Histology and immunofluorescence microscopy
Freshly harvested mouse tissues were fixed in 10% formalin (Evergreen) overnight at 4°C; tissues were then embedded in paraffin, sectioned (5 µm) and stained with hematoxylin and eosin. For immunohistochemical studies, mouse tissues were embedded in Optimum Cutting Temperature compound (Sakura Finetek), cryosectioned (10 µm) and fixed in ice-cold methanol. After rinsing with acetone, the sections were washed with 0.1% Tween-20 in tris-buffered saline and incubated with M.O.M. Mouse Ig Blocking Reagent (Vector Laboratories). Primary antibodies are listed in Supplementary Material, Table S3B. Binding of primary antibodies was detected with Alexa Fluor-labeled donkey antibodies against goat, rabbit or rat IgG (Invitrogen); the binding of mouse monoclonal antibodies was detected with M.O.M. Biotinylated Anti-Mouse IgG Reagent (Vector Laboratories) and Alexa Fluor-conjugated streptavidin (Invitrogen). DNA was stained with 4′,6-diamidino-2-phenylindole.
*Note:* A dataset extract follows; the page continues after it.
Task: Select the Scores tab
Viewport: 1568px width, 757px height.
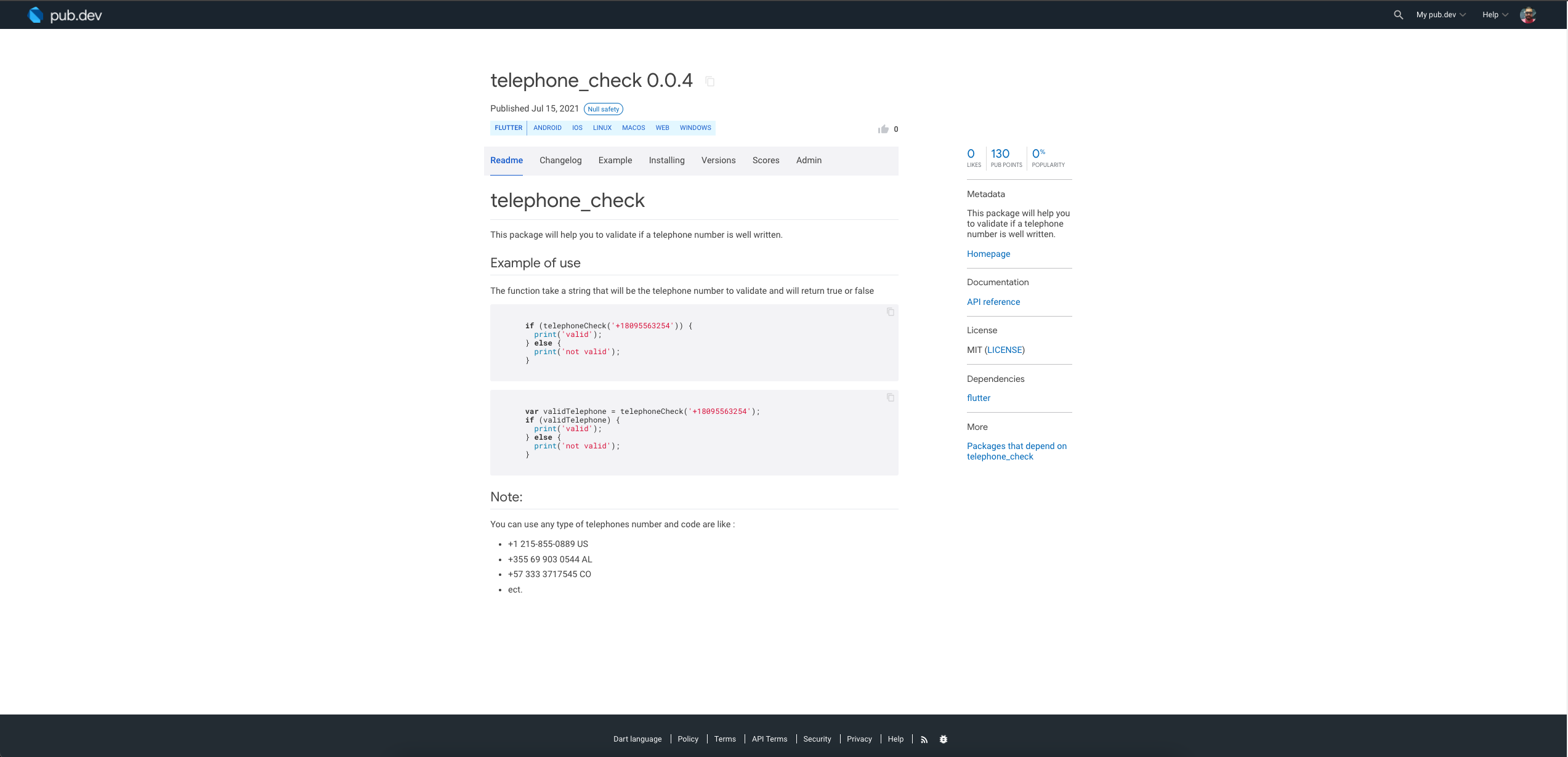Action: pyautogui.click(x=766, y=160)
Light microscopy images were captured with a Leica MZ6 dissecting microscope [a Plan 0.5× objective (air)] with a DFC290 digital camera (Leica) and a Nikon Eclipse E600 microscope [Plan Fluor 4×/0.13 NA or 10×/0.30 NA objectives (air)] with a DS-Fi2 camera (Nikon). The images were recorded with Leica Application Suite imaging software and NIS-Elements F (Nikon), respectively. Confocal microscopy was performed with a Zeiss LSM700 laser-scanning microscope [Plan Apochromat 10×/0.45 NA or 20×/0.80 NA objectives (air)]. Images along the z-axis were captured and merged images were generated with Zen 2010 software (Zeiss).
Behavioral analysis
The SHIRPA primary screen (13) was performed with adult Lmnaplao-utr/plao-utr mice in the UCLA Behavioral Testing Core facility. The tests included observation of mice in a viewing jar and measurements of transfer arousal, muscle tone, autonomic behaviors and righting reflex. Rotarod testing (14) was also performed. All tests were performed in a blinded fashion.
Statistical analysis
Statistical analyses were performed with GraphPad QuickCalcs (http://www.graphpad.com/ last accessed on 29 October, 2013). Differences in levels of lamin transcripts, proteins and luciferase activities were analyzed by a two-tailed Student's t-test.
Conflict of Interest statement. None declared.
FUNDING
This work was supported by the National Institutes of Health Grants (HL86683 to L.G.F., HL089781 to L.G.F. and AG035626 to S.G.Y.).